Beautiful Creatures by Kami Garcia and Margaret Stohl.

From my review:

"a lushly written Southern Gothic tale, with family and town secrets, and teens discovering that the world is not what they thought it was. It's not just finding out that the supernatural is real; it's learning that trusted adults have kept secrets. And then trying to figure out what to do about it; and trying to take charge of your future when everyone is telling you that future is set in stone."




The Everafter by Amy Huntley.

From the Morris Awards announcement:

"Maddy is a ghost, surrounded by things she lost when she was alive. By touching these objects, she relives the episodes in her life where she lost them.
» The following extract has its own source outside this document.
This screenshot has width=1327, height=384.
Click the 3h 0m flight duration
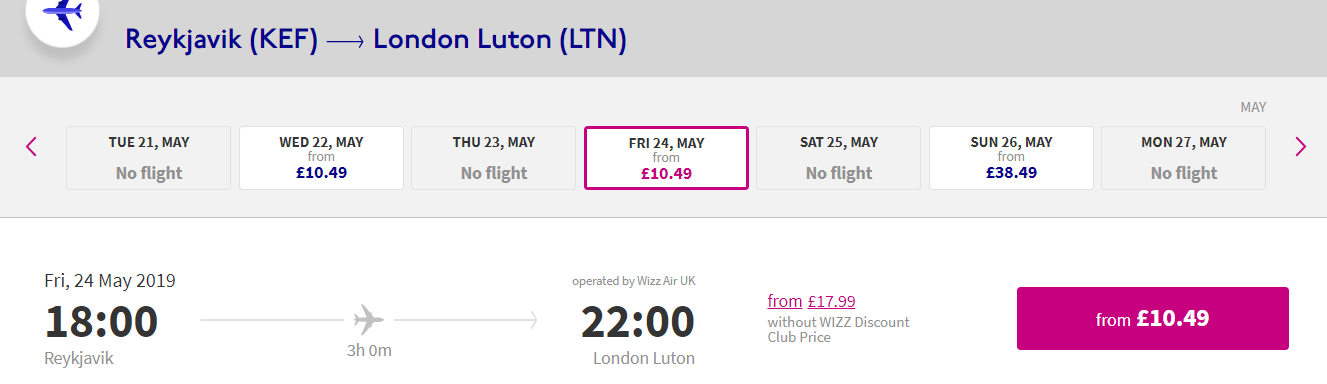coord(369,350)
Even though Maddy’s dead, she explores the lessons these objects hold — and why are they still important."





Flash Burnout by L.K. Madigan.

From the Morris Awards announcement:

"Blake’s life is way too complicated. He’s a sophomore in high school with a girlfriend and a friend who is a girl. One of them loves him. One of them needs him. Can he please them both?"
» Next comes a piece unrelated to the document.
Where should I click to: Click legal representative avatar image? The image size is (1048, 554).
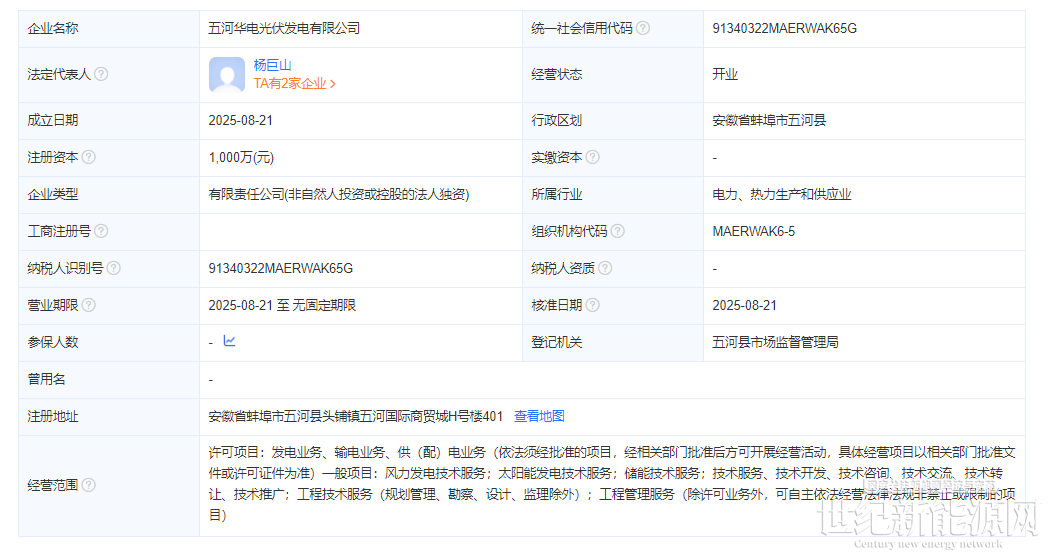click(227, 75)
Hold Still by Nina LaCour.

From the Morris Awards announcement:

"After Caitlin's best friend Ingrid commits suicide, Caitlin has a hard time making sense of the loss. She finds Ingrid's journal and slowly allows herself to read it and learn about why Ingrid felt the need to end her life. Caitlin also grapples with allowing herself to find another friend, to let in a boyfriend, and to understand why her favorite teacher is ignoring her. It is the haunting story of dealing with loss, moving on, and finding peace and hope."

As you can see, I've only read two of the five titles. Rest assured, I will soon be reading the other three! I have two of them and am pursuing a copy of the third.
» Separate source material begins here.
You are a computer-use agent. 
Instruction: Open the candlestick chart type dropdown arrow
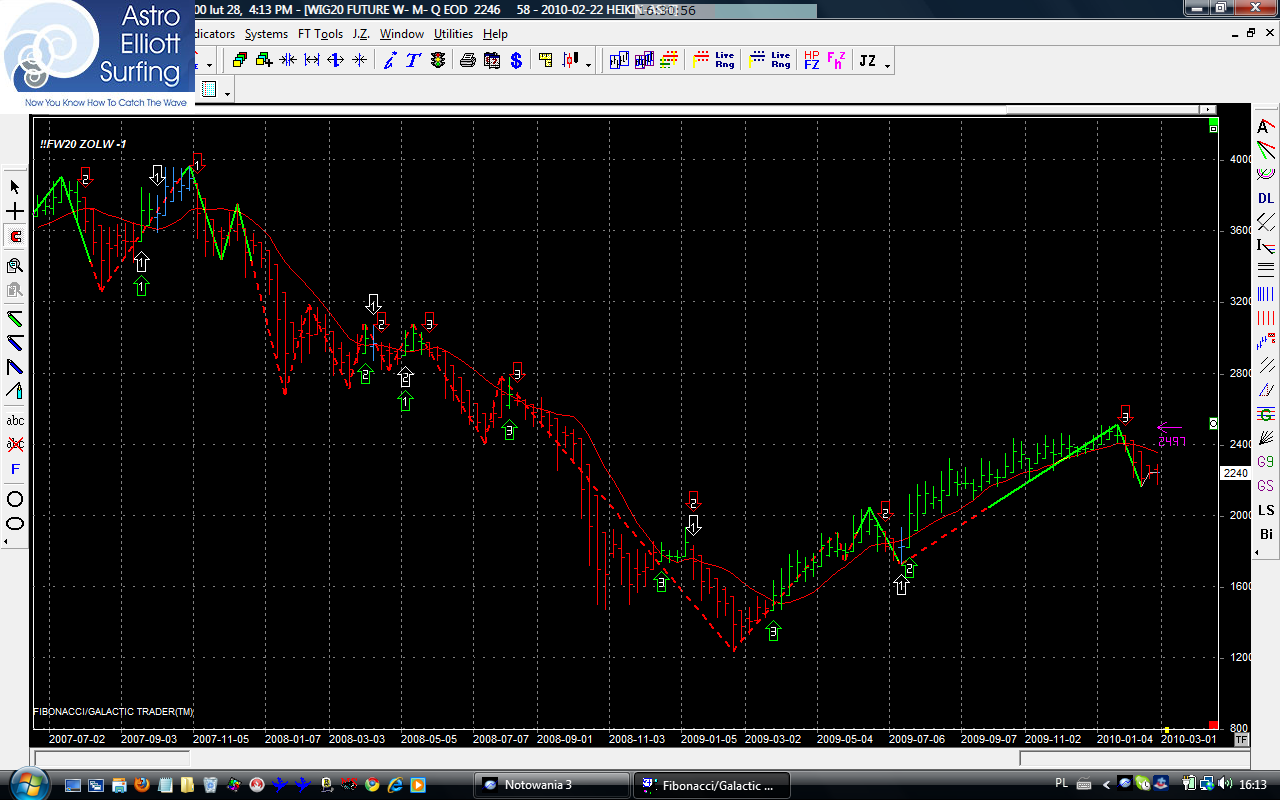(x=588, y=66)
A big "wow" and "great books!" with a side of "congratulations" to the Morris Award Committee:
Chair Judy Nelson, Pierce County Library System, Tacoma, Wash.;
Jeana Actkinson, Bridgeport (Texas) High School;
Dr. Joni Richards Bodart, School of Library and Information Science-San Jose (Calif.) State University;
Susan Fichtelberg, Public Library of Woodbridge, N.J.;
Angela Frederick, Nashville (Tenn.) Public Library;
Clio Hathaway, Martin Memorial Library, York, Pa.; Melanie Koss, Northern Illinois University DeKalb, Ill.;
Anne Leon, Alvin Sherman Library-Nova Southeastern University, Fort Lauderdale, Fla.;
Gail Zachariah, Keene (N.H.) Public Library;
David Durante, administrative assistant, Pierce County Library System, Graham, Wash.;
and Booklist Consultant, Ilene Cooper, Chicago.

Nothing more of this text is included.